Tarefa 1 ->
Reproduza fielmente o trecho da resenha sobre o álbum de Pevê que vai de "Musicalmente, a riqueza" até "com sabor Pop.".
Tarefa 2 ->
De acordo com a resenha sobre o álbum de Pevê, as afirmações abaixo estão corretas? (a) Pevê gravou sozinho a bateria do disco. (b) A guitarra é o principal instrumento que Pevê toca. (c) O primeiro álbum do artista leva o nome Pevê. Para cada uma, responda sim ou não e cite as palavras exatas da resenha que decidem a questão.

Por Luiz Domingues
Se há um aspecto que eu valorizo na obra e postura de um artista, é a maneira pela qual ele expressa com verdade as suas inspirações; convicções e intenções. Tal valor, que era inerente, automático e abundante em artistas que surgiram em décadas atrás, diluiu-se com o tempo, a privilegiar as cartas marcadas em prol das ações perpetradas pelo marketing predatório da parte de quem enxerga a arte da pior maneira possível.
E talvez seja algo sintomático, professado por aspirantes a artistas, que envenenados por tal manipulação odiosa dos meandros do show business, entram na música com o sonho de serem famosos, mas sem nenhum apreço pela música em si e a ignorar o senso do que é a arte.
E muito menos a auferir a importância da cultura para o engrandecimento da civilização humana. Portanto, quando deparo-me com um artista que traz essa marca vintage e admirável, como ponto de honra em sua obra, alegro-me imensamente em verificar que nem tudo está perdido e ainda temos idealistas a resistir, com bravura.
É o caso de Paulo Valério M. da Silva, conhecido popularmente como “Pevê”, um artista que reza pela cartilha dos velhos ideais do Rock, a trazer no bojo o Blues e o Folk, e mostrar uma dignidade artística, admirável.
Pevê é compositor e multi-instrumentista. O carro chefe entre os instrumentos que toca, é a guitarra, mas ele mostra-se desenvolto em diversos instrumentos de cordas e nos teclados, portanto, gravou praticamente todos os instrumentos, sozinho, com exceção da bateria e de alguns instrumentos de percussão, onde recorreu a dois amigos, ótimos músicos, por sinal, para abrilhantar o trabalho (Leandro “Pirata” Rosa na bateria e Almirenio Barbosa dos Santos, na percussão).
Nesse seu primeiro álbum, denominado: “Pevê”, a marcar bem o seu nome artístico, o artista foi além e colocou em sua obra, um retrato de sua alma, a mostrar-nos as suas (ótimas) influências e a maneira pela qual enxerga o mundo, ou seja: com poesia, porém a apresentar também uma boa dose de crítica aos valores que considera nocivos dentro da nossa sociedade, portanto a propor reflexões mais aprofundadas.
Musicalmente, a riqueza sonora que nos apresenta com esse disco, é grande e também diversificada. Em seu cabedal, passeia fartamente pelo Blues-Rock, Folk-Rock, Blues, Hard-Rock e por belas baladas com sabor Pop.

(Entradas brutas)
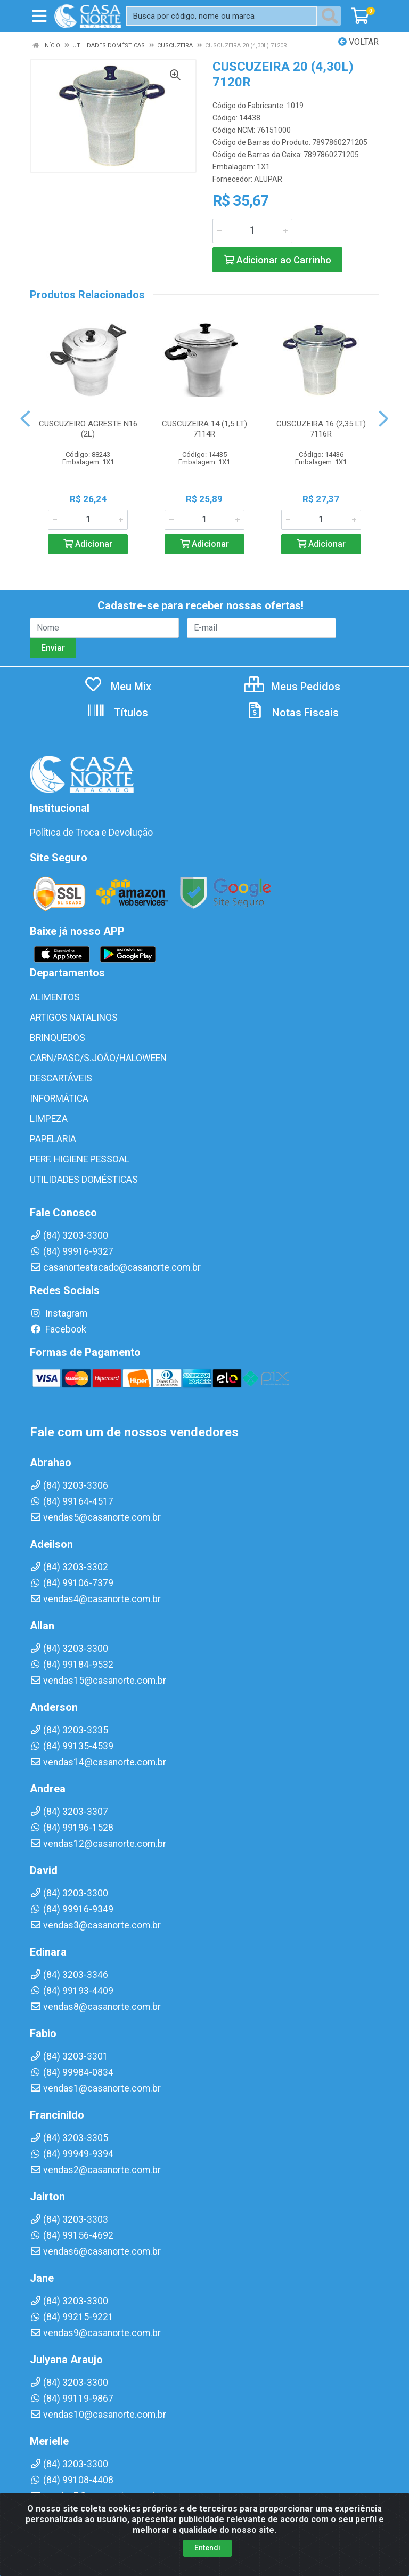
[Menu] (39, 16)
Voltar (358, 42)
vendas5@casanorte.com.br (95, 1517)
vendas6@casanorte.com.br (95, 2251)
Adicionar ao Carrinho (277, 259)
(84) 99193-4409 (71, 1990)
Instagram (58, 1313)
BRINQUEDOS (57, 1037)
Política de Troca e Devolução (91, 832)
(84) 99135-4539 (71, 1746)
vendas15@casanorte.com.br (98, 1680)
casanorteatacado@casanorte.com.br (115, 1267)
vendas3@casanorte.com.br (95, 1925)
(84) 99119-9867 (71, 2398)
...
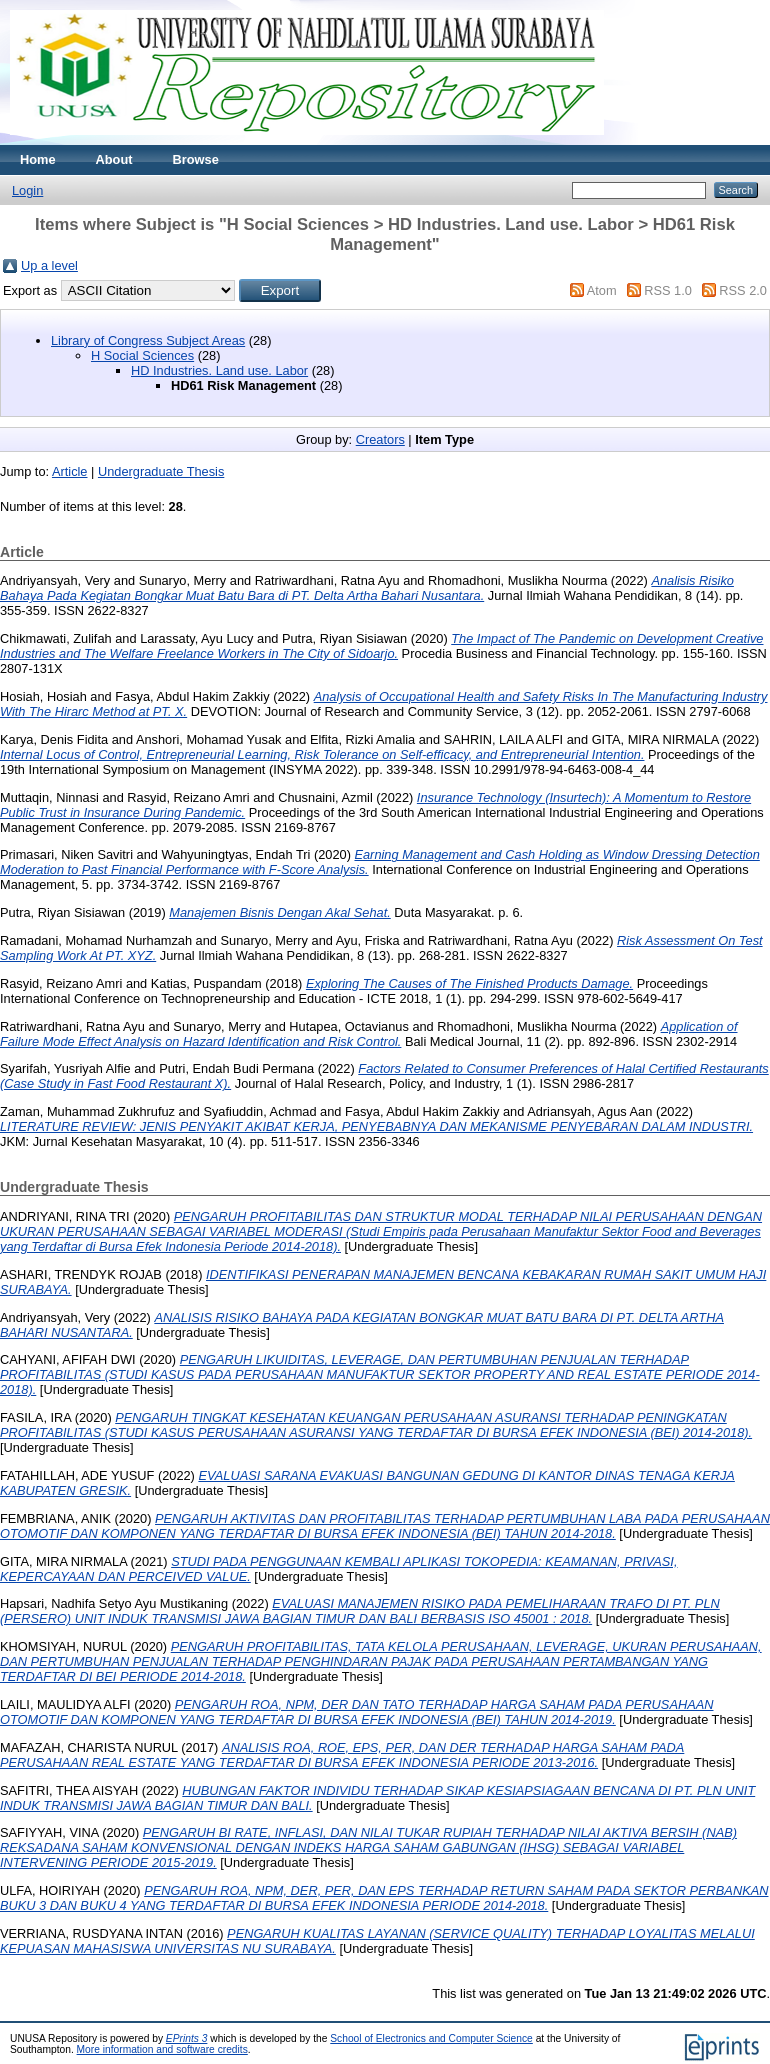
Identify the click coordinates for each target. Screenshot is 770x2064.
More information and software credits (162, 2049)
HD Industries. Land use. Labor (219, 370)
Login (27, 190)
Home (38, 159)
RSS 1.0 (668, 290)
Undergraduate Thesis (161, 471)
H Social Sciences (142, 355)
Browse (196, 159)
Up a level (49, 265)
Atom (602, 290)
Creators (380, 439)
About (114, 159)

Resposta completa 1 ->
Musicalmente, a riqueza sonora que nos apresenta com esse disco, é grande e também diversificada. Em seu cabedal, passeia fartamente pelo Blues-Rock, Folk-Rock, Blues, Hard-Rock e por belas baladas com sabor Pop.

Resposta completa 2 ->
(a) Não: "gravou praticamente todos os instrumentos, sozinho, com exceção da bateria e de alguns instrumentos de percussão".
(b) Sim: "O carro chefe entre os instrumentos que toca, é a guitarra".
(c) Sim: "Nesse seu primeiro álbum, denominado: “Pevê”".